Republican Secretary of State Kyle Ardoin’s solicitation went out Jan. 27 for contractors seeking to replace 10,000 voting machines that are decades old. Bids from companies interested in the contract are due at the end of March. Louisiana’s contract is estimated to be worth up to $100 million.
Colorado-based Dominion is hoping to hang onto the work of providing election technology to a state that has used its products for years.
“We have been a proud partner to Louisiana and specifically the elections officials in Louisiana for quite some time. We are very proud of our record there,” Poulos said.
But the company has been under fire from Trump supporters around the country who insist its machines were somehow to blame for Trump’s loss in key swing states — but not his victory in Louisiana.
Dominion technology has been accused of switching or deleting votes, using algorithms to unevenly weigh vote tallies and using foreign servers — though there is no evidence backing up those claims or the allegations of widespread voter fraud in the presidential election.

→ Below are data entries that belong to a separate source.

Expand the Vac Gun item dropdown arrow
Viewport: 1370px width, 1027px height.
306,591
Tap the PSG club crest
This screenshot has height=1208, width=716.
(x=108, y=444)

Dominion has sued Trump lawyers Rudy Giuliani and Sidney Powell for spreading the unsubstantiated claims, and Poulos promised “there will be more” lawsuits. Amid the legal threats, several conservative media outlets have issued clarifications and read statements debunking some of the claims made in its election coverage.
Still, some of Louisiana’s GOP lawmakers have repeated Trump’s voter fraud allegations, and a Republican Party official in Louisiana, Lenar Whitney, slammed Dominion at the party governing body’s recent meeting and raised concerns about the company possibly being considered for a new contract.
The company has launched a national outreach effort trying to debunk the conspiracy theories. Poulos stressed that voting equipment and software companies don’t run elections, but simply provide the technology for local officials to do so.
Vendors who bid for Louisiana’s contract will have to disclose any foreign ownership, countries in which they operate and names of board members, in what appears to be a strike at some of the misinformation spread about Dominion.
Lawmakers plan a Feb. 19 hearing to get more details from Ardoin about the contractor search. Sen. Sharon Hewitt, the Slidell Republican who chairs a committee that oversees voting issues, said lawmakers want to make sure “the public will have confidence at the end of the process” about the integrity of the voting system chosen.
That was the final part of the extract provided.